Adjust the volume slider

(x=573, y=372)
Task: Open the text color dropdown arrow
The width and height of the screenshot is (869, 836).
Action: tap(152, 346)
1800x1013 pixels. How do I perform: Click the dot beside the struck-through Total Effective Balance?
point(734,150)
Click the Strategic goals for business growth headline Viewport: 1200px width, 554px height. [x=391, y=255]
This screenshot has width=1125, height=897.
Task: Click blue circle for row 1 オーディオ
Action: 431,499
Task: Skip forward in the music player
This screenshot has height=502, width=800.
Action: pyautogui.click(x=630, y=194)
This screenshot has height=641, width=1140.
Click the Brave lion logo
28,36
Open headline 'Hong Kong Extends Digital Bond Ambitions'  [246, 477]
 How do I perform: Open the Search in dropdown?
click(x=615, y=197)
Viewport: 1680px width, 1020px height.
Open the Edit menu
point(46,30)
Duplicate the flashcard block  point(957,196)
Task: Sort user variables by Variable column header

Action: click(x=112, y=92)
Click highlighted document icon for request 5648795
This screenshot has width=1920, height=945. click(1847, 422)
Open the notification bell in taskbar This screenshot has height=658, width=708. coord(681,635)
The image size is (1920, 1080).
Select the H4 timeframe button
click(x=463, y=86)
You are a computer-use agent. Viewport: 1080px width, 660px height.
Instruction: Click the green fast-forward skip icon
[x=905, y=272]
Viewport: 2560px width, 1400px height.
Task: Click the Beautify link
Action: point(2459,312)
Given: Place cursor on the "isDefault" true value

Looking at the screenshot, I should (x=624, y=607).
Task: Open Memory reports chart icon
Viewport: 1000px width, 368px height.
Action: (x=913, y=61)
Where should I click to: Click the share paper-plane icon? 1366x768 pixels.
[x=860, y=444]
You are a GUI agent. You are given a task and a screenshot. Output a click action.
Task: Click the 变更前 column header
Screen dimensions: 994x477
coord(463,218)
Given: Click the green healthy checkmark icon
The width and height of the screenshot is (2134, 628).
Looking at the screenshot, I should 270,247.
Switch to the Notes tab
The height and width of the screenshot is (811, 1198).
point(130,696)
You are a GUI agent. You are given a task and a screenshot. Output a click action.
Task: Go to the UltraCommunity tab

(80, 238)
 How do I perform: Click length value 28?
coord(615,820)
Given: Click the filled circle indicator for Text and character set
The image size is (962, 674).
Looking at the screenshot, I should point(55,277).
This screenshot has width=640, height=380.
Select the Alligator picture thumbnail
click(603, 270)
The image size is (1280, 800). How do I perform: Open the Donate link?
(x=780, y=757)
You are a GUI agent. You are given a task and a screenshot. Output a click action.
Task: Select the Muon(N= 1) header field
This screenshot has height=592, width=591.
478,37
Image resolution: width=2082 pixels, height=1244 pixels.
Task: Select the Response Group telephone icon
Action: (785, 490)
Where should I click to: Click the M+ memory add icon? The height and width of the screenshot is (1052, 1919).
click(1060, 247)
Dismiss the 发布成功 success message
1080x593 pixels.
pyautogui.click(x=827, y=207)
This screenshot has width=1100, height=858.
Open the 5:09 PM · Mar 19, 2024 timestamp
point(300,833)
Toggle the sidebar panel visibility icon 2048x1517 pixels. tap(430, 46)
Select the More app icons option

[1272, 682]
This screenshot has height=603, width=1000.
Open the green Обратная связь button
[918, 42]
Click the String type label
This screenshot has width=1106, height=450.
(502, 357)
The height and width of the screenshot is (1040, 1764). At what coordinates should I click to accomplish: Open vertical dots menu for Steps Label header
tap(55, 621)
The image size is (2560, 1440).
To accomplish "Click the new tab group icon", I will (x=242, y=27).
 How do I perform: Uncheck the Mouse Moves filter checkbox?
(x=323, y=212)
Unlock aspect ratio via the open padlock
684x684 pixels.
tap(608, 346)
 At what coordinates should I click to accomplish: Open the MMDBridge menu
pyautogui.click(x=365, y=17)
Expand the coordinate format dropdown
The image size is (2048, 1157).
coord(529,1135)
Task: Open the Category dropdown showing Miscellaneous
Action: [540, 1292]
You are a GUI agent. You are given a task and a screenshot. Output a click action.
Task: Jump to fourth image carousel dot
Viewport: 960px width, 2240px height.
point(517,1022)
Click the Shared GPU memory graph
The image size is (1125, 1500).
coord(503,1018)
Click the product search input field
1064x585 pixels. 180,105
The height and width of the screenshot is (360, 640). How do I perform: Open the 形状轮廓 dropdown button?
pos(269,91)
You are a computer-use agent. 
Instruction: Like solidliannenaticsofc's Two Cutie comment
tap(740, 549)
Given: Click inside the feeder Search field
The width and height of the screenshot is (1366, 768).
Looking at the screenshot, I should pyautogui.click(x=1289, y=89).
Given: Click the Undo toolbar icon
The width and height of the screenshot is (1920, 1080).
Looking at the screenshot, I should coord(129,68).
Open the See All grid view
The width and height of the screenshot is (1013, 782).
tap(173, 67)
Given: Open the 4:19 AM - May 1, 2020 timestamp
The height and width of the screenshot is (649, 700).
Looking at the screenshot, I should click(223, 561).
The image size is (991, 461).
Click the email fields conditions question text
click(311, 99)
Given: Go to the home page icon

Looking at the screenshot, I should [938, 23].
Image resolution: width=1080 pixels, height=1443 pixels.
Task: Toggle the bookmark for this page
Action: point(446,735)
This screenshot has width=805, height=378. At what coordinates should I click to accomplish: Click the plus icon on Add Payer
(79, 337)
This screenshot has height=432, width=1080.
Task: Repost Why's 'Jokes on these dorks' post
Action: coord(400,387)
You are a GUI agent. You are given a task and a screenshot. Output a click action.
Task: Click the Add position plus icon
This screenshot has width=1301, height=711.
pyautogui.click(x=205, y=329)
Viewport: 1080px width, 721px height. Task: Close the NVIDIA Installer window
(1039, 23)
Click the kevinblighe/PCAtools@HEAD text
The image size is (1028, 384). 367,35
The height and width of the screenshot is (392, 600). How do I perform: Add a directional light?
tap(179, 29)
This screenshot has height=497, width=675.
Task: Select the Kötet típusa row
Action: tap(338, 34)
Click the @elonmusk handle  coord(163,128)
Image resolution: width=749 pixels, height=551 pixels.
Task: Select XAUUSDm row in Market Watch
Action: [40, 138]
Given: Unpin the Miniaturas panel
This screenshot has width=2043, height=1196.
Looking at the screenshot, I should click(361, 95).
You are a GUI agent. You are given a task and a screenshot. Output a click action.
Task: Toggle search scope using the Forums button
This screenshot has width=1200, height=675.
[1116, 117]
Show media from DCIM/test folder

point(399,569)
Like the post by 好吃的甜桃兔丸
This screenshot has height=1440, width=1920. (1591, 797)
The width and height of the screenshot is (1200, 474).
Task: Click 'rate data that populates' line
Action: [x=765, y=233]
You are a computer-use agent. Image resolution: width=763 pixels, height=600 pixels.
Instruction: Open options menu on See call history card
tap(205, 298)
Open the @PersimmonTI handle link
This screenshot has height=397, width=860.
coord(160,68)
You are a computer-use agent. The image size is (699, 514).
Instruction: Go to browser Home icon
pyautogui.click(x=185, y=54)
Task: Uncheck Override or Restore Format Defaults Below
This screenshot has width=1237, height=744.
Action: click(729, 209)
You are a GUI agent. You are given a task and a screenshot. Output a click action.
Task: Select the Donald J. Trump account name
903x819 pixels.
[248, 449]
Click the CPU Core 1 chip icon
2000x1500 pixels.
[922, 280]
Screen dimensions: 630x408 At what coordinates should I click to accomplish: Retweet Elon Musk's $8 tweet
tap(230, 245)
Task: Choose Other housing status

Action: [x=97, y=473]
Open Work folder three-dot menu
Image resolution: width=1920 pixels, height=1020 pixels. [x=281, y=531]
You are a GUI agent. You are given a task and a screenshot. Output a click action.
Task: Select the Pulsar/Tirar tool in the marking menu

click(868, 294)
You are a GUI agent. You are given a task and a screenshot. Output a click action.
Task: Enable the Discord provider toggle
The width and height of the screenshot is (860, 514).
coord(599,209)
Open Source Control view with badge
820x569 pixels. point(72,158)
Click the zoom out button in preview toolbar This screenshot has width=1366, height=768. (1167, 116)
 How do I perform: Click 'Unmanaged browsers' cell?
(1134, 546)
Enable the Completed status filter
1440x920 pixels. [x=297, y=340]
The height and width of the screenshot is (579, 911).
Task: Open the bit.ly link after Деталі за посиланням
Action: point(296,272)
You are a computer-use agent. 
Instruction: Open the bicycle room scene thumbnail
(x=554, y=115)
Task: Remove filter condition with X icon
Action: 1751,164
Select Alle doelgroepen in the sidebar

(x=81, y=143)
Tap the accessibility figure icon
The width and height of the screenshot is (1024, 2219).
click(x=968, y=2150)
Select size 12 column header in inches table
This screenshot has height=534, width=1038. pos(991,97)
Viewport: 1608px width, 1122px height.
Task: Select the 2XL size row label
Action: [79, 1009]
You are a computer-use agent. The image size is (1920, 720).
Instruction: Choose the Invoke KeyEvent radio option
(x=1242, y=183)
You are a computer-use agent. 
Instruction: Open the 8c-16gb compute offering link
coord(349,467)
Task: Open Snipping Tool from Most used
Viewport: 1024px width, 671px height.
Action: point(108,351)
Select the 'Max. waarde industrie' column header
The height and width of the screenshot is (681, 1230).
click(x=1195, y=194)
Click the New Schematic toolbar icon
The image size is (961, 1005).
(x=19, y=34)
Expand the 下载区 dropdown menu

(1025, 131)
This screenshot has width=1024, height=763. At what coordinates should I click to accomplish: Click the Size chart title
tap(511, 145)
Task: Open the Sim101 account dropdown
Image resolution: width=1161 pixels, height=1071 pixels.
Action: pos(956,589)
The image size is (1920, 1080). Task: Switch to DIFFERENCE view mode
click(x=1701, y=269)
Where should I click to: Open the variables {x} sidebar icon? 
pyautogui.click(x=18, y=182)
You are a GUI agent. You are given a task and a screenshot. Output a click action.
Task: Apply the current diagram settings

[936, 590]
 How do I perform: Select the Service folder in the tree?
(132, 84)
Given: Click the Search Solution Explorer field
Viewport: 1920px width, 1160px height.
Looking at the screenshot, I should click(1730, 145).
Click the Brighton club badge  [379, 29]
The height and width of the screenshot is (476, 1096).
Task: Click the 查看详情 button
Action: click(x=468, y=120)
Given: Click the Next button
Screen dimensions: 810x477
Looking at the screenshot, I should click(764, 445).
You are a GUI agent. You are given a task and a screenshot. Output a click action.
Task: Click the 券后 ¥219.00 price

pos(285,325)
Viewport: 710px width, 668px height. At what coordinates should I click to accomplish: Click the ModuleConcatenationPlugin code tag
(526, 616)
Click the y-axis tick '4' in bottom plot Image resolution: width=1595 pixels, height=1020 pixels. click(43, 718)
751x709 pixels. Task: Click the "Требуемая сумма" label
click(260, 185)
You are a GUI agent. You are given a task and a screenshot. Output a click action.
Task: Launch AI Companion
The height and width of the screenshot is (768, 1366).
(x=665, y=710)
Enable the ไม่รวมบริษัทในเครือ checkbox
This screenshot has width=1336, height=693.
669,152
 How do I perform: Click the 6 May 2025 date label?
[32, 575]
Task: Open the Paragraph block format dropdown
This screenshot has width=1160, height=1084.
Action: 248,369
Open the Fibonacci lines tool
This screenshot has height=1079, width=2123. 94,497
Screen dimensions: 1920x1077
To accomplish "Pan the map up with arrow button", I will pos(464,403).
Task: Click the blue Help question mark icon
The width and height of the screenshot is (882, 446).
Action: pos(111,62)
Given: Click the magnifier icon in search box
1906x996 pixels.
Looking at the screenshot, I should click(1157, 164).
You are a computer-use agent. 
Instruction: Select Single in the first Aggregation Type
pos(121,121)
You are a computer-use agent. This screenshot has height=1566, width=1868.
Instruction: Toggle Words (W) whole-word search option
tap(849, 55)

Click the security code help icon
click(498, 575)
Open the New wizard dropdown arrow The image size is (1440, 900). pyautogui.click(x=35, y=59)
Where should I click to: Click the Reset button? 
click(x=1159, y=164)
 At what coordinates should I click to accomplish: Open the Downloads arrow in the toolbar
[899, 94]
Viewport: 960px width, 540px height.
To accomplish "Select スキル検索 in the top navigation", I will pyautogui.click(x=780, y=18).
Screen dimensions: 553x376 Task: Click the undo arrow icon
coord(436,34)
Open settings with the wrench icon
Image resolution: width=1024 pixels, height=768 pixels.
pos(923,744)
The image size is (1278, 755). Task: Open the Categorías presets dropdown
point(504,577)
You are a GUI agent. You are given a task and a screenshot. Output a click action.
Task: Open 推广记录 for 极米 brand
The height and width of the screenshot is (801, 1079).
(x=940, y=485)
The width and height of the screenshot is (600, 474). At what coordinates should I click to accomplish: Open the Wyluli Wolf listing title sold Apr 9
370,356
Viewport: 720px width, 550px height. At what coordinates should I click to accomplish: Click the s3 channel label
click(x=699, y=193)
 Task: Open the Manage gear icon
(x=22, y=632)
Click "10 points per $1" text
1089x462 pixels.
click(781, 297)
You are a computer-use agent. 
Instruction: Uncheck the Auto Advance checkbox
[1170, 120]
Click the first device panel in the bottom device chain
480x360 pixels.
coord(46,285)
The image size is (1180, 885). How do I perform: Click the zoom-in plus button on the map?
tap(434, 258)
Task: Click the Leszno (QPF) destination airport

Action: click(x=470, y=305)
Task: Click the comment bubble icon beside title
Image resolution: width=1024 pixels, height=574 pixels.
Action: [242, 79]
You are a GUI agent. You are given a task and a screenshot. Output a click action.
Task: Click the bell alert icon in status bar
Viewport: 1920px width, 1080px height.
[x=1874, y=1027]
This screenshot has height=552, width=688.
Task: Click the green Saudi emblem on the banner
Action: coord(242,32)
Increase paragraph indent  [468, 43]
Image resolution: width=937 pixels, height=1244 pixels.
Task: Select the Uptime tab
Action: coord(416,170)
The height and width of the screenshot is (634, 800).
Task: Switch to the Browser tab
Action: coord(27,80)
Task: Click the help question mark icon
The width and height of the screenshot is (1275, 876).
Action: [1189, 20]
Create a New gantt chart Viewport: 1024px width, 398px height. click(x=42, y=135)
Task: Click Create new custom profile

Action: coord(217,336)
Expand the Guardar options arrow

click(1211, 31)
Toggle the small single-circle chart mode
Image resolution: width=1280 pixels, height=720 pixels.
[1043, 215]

### Written problem:
Return the lines word for word, from the first one through the line that contains "Duplicate the flashcard", with both included.

### Output:
Adjust the volume slider

(x=573, y=372)
Task: Open the text color dropdown arrow
The width and height of the screenshot is (869, 836).
Action: tap(152, 346)
1800x1013 pixels. How do I perform: Click the dot beside the struck-through Total Effective Balance?
point(734,150)
Click the Strategic goals for business growth headline Viewport: 1200px width, 554px height. [x=391, y=255]
This screenshot has width=1125, height=897.
Task: Click blue circle for row 1 オーディオ
Action: 431,499
Task: Skip forward in the music player
This screenshot has height=502, width=800.
Action: pyautogui.click(x=630, y=194)
This screenshot has height=641, width=1140.
Click the Brave lion logo
28,36
Open headline 'Hong Kong Extends Digital Bond Ambitions'  [246, 477]
 How do I perform: Open the Search in dropdown?
click(x=615, y=197)
Viewport: 1680px width, 1020px height.
Open the Edit menu
point(46,30)
Duplicate the flashcard block  point(957,196)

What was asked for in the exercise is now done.